Optimizing Genetic Algorithm Parameters for Atmospheric Carbon Monoxide Modeling

Presented by:
Meera Duggal & William Daniels (Colorado School of Mines)

The primary source of atmospheric carbon monoxide (CO) in the Southern Hemisphere is large burn events. This makes a useful proxy for fires since CO is continuously measured by satellites. Fires, in turn, are influenced by the state of the atmosphere and oceans, which is captured in so-called climate indices. Therefore, predictive CO models can help countries prepare for unusually extreme fire seasons. We have developed a customized multiple linear regression model using climate indices and created the R package regClimateChem to perform variable selection for this atmospheric CO application. This package offers three different variable selection techniques: stepwise regression, a genetic algorithm, and an exhaustive search. The exhaustive search always finds the best possible model but is computationally expensive. Stepwise selection runs quickly and is scalable but often fails to find the best model.

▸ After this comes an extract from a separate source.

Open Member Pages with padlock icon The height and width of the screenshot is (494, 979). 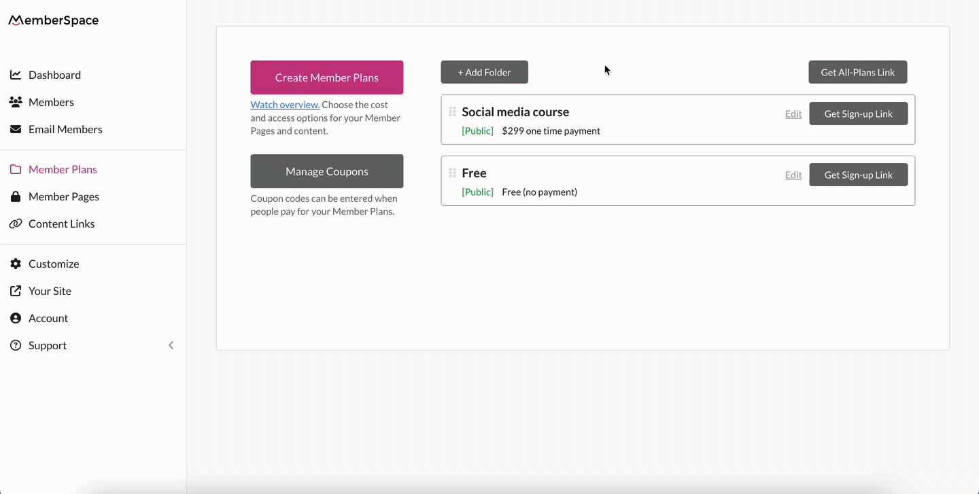point(16,196)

We implemented the genetic algorithm as a potential compromise between computational expense and model accuracy. The genetic algorithm is a stochastic variable selection technique and has many parameters that control the execution and stopping condition of the algorithm. Here we present an optimization study for these parameters, with the goal of reducing genetic algorithm runtime while preserving model accuracy. Beginning with four covariate models, we identified the optimal genetic algorithm configuration by varying five different parameter values individually. These optimal parameter values result in an 11.8% decrease in runtime saving with only a 0.3% decrease in model accuracy over the default values. We perform a similar study on five covariate models to see if our optimization results scale with the number of covariates. For the five covariate models, we vary each parameter individually and all pairwise combinations concurrently. This study is currently being conducted on the high-performance computing system at the National Center for Atmospheric Research. We present results from both studies and discuss our overall findings.